# Atlantis Via RCI



## carlbarry (Jan 18, 2008)

I'm a newbie, but not as much of a newbie as a friend of mine, who I'm trying to explain this all to.  He and his family love Atlantis.  I told him if he bought, for example, Bonnet Creek, since both are RCI, he might be able to exchange for Atlantis.  I know some of the ins and outs, but my question is:
is there really a chance he could get Atlantis through RCI, off season (for example, he is taking his family to Orlando on Jan. 20, when his kids are off from school for a week)?  Thanks.


----------



## arlene22 (Jan 18, 2008)

The only timeshare that includes access to Atlantis is Harborside Resort @ Atlantis. It trades exclusively through II. Does he have an II trader?


----------



## carlbarry (Jan 18, 2008)

He owns nothing.  A relative gets him a week reservation every year at an Orlando Hilton, for very little money, under $200.  Between that, and what I've been telling him about my timeshare adventure (49,000 points at Star Island purchased last month on Ebay for $100), he's become intrigued, since he has 5 kids.  I found an Atlantis timeshare sale on Ebay for him, which says it trades through RCI.  I trust you more than the Ebay seller!


----------



## arlene22 (Jan 18, 2008)

There are RCI-affiliated timeshares on Paradise Island, but they do not include access to Atlantis, and some of them charge extra fees.  Is the Ebay sale for Harborside or for something else? 

Just to confuse you more  there are some Starwood timeshares that have internal trading privileges that can get you an internal trade to Harborside. Could that be what you're looking at? Not all Starwood timeshares have that, though. So be careful. And many ebay sellers misrepresent this out of ignorance. Best bet is to check it out here first before buying one of those!


----------



## arlene22 (Jan 18, 2008)

Okay, I see the one you're talking about. Yes, he made a mistake saying that it is affiliated with RCI. It is not. He is also way underestimating the closing costs. FWIW. 

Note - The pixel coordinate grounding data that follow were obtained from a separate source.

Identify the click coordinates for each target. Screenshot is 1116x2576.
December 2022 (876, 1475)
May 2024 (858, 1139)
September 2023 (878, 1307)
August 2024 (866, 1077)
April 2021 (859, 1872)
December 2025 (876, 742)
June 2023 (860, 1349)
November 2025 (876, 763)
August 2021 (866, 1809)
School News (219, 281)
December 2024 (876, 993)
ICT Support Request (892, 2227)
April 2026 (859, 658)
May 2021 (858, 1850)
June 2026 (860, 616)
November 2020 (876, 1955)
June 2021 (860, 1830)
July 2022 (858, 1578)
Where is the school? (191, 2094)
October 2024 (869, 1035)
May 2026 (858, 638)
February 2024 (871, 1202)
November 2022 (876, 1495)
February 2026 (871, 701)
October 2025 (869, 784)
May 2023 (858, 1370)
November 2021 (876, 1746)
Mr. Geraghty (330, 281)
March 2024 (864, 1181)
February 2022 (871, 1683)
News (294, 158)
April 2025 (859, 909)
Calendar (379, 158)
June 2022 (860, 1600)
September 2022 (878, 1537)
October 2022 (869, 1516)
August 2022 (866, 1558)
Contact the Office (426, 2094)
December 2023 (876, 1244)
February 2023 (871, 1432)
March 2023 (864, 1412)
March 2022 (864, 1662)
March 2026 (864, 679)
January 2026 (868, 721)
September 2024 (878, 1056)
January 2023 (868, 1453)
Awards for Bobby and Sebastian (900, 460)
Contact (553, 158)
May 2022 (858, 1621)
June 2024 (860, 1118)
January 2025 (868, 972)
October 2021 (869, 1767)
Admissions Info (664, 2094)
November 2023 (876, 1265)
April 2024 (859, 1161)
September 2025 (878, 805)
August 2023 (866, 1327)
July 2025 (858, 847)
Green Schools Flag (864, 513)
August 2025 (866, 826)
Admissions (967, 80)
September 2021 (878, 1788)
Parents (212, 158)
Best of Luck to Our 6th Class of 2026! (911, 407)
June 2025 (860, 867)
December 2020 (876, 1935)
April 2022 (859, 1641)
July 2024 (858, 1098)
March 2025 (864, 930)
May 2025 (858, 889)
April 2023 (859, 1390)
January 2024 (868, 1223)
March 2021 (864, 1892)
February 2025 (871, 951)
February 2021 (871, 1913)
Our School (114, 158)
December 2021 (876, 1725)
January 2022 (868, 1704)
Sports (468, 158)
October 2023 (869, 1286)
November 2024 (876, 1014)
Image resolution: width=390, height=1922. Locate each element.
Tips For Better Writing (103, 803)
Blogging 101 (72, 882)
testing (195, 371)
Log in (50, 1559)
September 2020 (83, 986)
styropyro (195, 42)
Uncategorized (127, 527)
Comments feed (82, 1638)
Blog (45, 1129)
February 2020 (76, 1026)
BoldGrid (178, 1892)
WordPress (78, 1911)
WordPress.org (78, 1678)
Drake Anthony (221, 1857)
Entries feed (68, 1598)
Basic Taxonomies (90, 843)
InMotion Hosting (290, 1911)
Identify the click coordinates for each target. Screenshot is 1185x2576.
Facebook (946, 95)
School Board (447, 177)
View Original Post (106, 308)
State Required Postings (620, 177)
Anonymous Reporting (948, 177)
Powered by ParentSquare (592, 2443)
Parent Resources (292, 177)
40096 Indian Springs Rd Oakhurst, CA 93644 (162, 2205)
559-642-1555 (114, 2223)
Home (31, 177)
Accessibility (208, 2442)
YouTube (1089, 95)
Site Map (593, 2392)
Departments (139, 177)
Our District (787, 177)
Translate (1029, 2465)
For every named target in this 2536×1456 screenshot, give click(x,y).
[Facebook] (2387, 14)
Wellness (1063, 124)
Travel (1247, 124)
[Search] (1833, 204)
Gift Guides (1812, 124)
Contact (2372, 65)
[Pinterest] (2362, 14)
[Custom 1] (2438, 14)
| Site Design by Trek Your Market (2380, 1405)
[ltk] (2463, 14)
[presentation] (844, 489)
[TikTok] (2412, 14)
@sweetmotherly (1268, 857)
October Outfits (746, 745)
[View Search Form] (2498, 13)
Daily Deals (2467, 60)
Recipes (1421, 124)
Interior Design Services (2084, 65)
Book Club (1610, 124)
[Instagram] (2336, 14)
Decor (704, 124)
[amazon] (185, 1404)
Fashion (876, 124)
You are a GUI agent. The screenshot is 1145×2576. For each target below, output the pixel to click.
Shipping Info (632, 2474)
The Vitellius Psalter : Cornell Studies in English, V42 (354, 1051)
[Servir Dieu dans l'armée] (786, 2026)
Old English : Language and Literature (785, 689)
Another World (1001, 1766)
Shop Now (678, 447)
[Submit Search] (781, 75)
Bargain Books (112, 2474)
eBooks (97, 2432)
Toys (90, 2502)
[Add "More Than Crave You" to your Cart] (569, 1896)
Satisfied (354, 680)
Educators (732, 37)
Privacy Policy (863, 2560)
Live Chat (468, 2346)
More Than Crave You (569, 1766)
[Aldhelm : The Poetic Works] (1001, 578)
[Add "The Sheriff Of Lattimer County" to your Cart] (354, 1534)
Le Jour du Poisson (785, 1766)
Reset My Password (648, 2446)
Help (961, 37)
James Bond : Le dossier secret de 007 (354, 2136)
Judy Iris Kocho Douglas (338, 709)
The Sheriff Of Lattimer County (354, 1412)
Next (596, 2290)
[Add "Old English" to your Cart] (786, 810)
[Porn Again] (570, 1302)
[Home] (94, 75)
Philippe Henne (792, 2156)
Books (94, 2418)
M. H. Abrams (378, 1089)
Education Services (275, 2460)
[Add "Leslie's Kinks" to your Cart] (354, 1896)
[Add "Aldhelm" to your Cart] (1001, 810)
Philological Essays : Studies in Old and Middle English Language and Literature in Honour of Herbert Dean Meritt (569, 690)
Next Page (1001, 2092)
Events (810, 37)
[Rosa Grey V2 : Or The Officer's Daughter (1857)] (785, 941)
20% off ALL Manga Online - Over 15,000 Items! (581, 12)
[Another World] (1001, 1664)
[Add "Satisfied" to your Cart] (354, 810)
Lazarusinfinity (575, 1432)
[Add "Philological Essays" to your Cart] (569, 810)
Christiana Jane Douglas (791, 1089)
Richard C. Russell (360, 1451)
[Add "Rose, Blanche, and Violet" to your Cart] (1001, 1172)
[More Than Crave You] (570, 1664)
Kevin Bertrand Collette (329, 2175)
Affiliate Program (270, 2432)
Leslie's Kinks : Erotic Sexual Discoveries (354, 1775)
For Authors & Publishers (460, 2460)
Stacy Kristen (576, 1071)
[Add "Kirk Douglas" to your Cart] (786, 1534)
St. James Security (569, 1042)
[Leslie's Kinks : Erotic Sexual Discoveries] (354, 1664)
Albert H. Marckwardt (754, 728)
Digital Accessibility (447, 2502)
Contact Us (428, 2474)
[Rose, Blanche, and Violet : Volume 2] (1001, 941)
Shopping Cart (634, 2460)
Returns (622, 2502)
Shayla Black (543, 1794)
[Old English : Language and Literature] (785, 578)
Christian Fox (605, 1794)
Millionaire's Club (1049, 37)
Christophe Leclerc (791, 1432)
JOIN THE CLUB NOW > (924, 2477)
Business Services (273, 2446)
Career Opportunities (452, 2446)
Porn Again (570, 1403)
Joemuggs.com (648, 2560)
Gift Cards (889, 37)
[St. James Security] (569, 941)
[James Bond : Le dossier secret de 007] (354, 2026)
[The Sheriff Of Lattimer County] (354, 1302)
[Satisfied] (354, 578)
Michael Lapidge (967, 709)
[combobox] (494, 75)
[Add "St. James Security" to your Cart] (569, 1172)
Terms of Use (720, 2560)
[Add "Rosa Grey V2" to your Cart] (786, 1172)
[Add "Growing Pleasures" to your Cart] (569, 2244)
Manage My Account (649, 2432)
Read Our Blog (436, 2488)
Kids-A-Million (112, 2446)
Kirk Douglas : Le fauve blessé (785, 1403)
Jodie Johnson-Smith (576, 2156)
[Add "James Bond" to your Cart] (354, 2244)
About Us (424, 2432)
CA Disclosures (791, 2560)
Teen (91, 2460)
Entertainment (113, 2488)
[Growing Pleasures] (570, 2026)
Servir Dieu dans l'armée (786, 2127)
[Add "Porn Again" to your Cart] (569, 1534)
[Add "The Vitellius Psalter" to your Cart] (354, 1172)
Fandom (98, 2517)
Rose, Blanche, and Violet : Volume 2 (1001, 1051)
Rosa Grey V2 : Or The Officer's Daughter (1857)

Anyway, I don't think your friend was interested in buying Harborside, just trading in, right? If he's looking for a cheap timeshare that would trade into Harborside, I would recommend a cheap Starwood that doesn't trade internally (those are more expensive) but that does have the Starwood preference in II. That, and a very broad/flexible request, should do the trick. Most of the Harborside weeks that II gets are in Jan, Mar, May, and Nov. If he can go during those times, that should do the trick.


----------



## carlbarry (Jan 18, 2008)

Thank you very much.  I'll pass that on.


----------



## DeniseM (Jan 18, 2008)

Since Atlantis is a Starwood Property, I moved it to that forum, where the experts can help you.  

To understand how Starwood works, internal exchanges, and exchanges with II, be sure you read the posts under the "Owner Resources Sticky" at the top of this page.


----------